The Ozmosyz Band of drummer Omar Hakim and keyboardist Rachel Z beefed up, like Amina Figarova’s Sextet, by adding guitar, bass and vocals – but with similarly mixed results. Both bands are smoothly skilled, sunny in fluent melodicism, driving on busy beats. Their music had chops and charm, and peaked nicely in “Bodhisatva” – no, not the Steely Dan song.
But I felt time-warped into the 80s ‘Quiet Storm” radio both by Ozmosys and by Emmaline on the Wood where I soon landed. Not that there’s anything particularly wrong with smooth R&B, and both emerged above that glossy surface at times.
Emmaline in fact showed off an imaginative, at times amusing, take on antique tunes, singing in a somewhat brassy voice and bowing agile violin in “I’m in the Mood for Love” and proclaiming in M.C. Hammer’s (!) “You Can’t Touch This” that “Hammer time” in fact meant time for a violin solo. In more serious moods, her originals “All My Sweetest Dreams” and “Get Lost” etched heartache while the chestnut “You Don’t Know What Love Is” had sad gravity.
Galactic funked up the Main New Orleans style, maybe the best sounding set all day, setting grooves with an irresistible, authoritative punch. In other words, Stanton Moore’s drums rattled your ribs while singer Angelika Jelly Joseph made your socks roll up and down with mighty Mahalia-isms and big Aretha power.
Early on, riding the groove, she asked “how you feeling?” then observed, “That was cute!” at the weak response. Demanding and building a better audience vibe, she made it her business to keep the roll rolling And she got fantastic, fierce, funky help from her band, playing like the Meters, the Nevilles. It was all grooves, and all great, sounding thunderous and fine. Moore and Robert Mercurio’s bass dropped monster beats, Rich Vogel’s organ helping cement the groove. The front line – guitarist Jeff Raines, saxophonist and harmonica player Ben Ellman and trumpeter Shamarr Allen – framed Joseph’s big voice in big riffs. Some grooves hit so hard the words almost disappeared – what is a “Hey Na Na,” anyway? But they clearly meant it by proclaiming (Allen Toussaint’) “Yes We Can Can” and rueing ‘Should Have Known Better.”
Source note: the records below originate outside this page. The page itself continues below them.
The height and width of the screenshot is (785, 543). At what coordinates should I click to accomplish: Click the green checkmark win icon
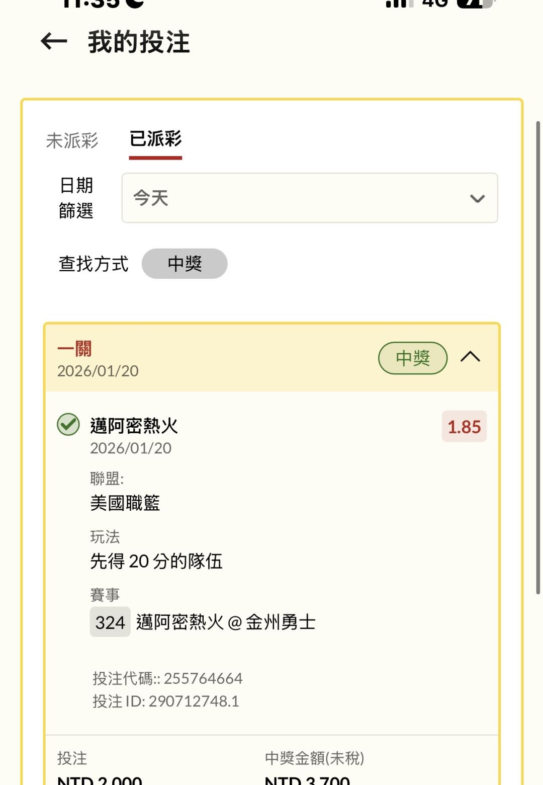click(68, 424)
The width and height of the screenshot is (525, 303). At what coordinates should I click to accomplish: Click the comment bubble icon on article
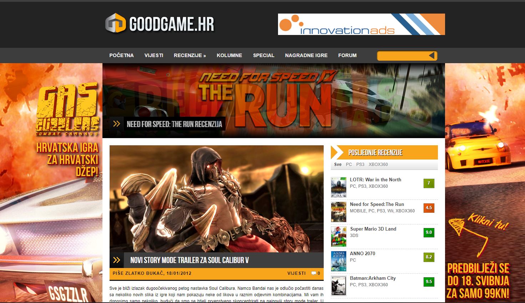coord(313,273)
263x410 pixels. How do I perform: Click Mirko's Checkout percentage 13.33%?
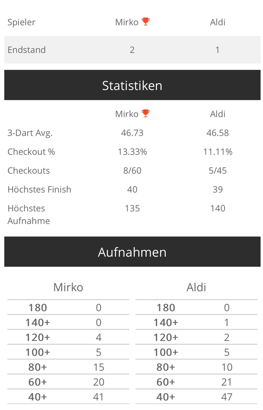(x=132, y=152)
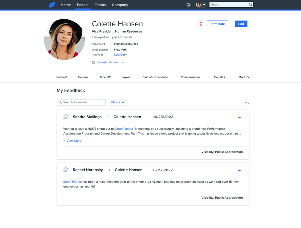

Meanwhile, strange things were happening in the Wood.
A voice chanted “The fog comes in on little cat feet” over and over, atop a spooky-sparse tom-tom roll. Ah, Carl Sandburg! I’d forgotten Matt Wilson’s Honey & Salt set Sandburg’s verses to oblique jazz – like Frank Zappa and Kurt Weill busking on Broadway with a Salvation Army band generously dosed with acid.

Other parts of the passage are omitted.